A lot of the mental anguish people have is caused by distracting themselves in the process of trying to distract themselves from a distraction. Confused?

Imagine a batsman, aware he shouldn’t be thinking about going out tonight. Instead of telling himself ‘that’s not pertinent,’ and re-focusing on the matter at hand, he starts thinking about clouds, trying to distract himself from the thought of going out. But it doesn’t matter, he’s distracted from the task at hand.

Concentrating on keeping that stuff out of your head won’t work. Instead say to yourself ‘not pertinent’ and shift your thoughts back on what you’re meant to be focused on.

 

Pressure

It’s not just pure, random distractions that can halt concentration; sometimes, it’s the pressures at hand.

Anyone can ‘do stuff’ – but then, all of a sudden, the pressures come on. Expectations of others, expectations from yourself, worry about injuries or your performance ... all of these pressures can play on your mind.

The issue is that none of these thoughts help you in your endeavours, and instead act as a distraction from the real priorities.

Rod Corbin, a former Wintec sports psychology tutor, in a documentary he did about the English soccer team, showed how pressure affects people. In the documentary, a man was wired up with motion sensor balls, for biomechanical analysis.

The man was then asked to kick a soccer ball into a goal. After a period of time, the researcher told the man that they would send the video of his kicking to a selector. Immediately the man started over-thinking what he was doing, kicked the ball … and broke the camera <oops>.

Dealing with pressure requires effort BEFORE the event. It’s about taking steps. Step, after step, after step.

It might be easy to say that it would have been better to debut Nehe Milner-Skudder against softer opposition than the Rugby Championship winning Australians, but really, having played against all those same players in Super Rugby, it was nothing more than another step-up.

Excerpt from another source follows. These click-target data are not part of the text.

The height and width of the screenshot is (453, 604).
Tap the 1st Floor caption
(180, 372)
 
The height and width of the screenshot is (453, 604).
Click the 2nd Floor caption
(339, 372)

When you’ve built up, step-by-step, to the big stage, you will have learned to deal with both others’ and your own expectations.

 

Fear of failure

But the biggest distraction, and the biggest pressure, is a fear of failure. Worry.

We turn to Mark Richardson (former Black Cap and now Cricket commentator) for this one: “Once you learn that it’s okay to be nervous, because it means something … then you start to accept that, and that it has to be there.”

Of course you’re worried about losing, but worrying about it isn’t going to make anything easier. It brings us back to that original point; is this thought pertinent?

It’s possible to use fear of failure to your advantage. It leads to a desire to succeed, and a desperation not to fail. That can be a driving factor, and something that can lead to a positive result. But it must not override a determination and focus on the matter at hand.

It’s impossible not to have an emotional motivation, and as Richardson says, to be nervous means something. As long as it’s used in the correct way, it will lead to success.

 

Keep your mind on the game

Which presents the crux of this post, which applies to all distractions and pressures – expectation-based pressures, worry, injuries, the desire to win and fear of losing. If your thoughts are pertinent, and help drive focus, they’re worthwhile and positive.

But if they’re not pertinent, you need to be focused enough to discard them, and motivated enough to be intensively concentrating on the real matter at hand.

The message is clear: discard impertinent information, and don’t allow distractions to detract from absolute concentration. If it’s pressure that’s a problem, make sure you build up in a way that allows you to cope with that pressure; step up, and up, and up, until you’re ready to succeed.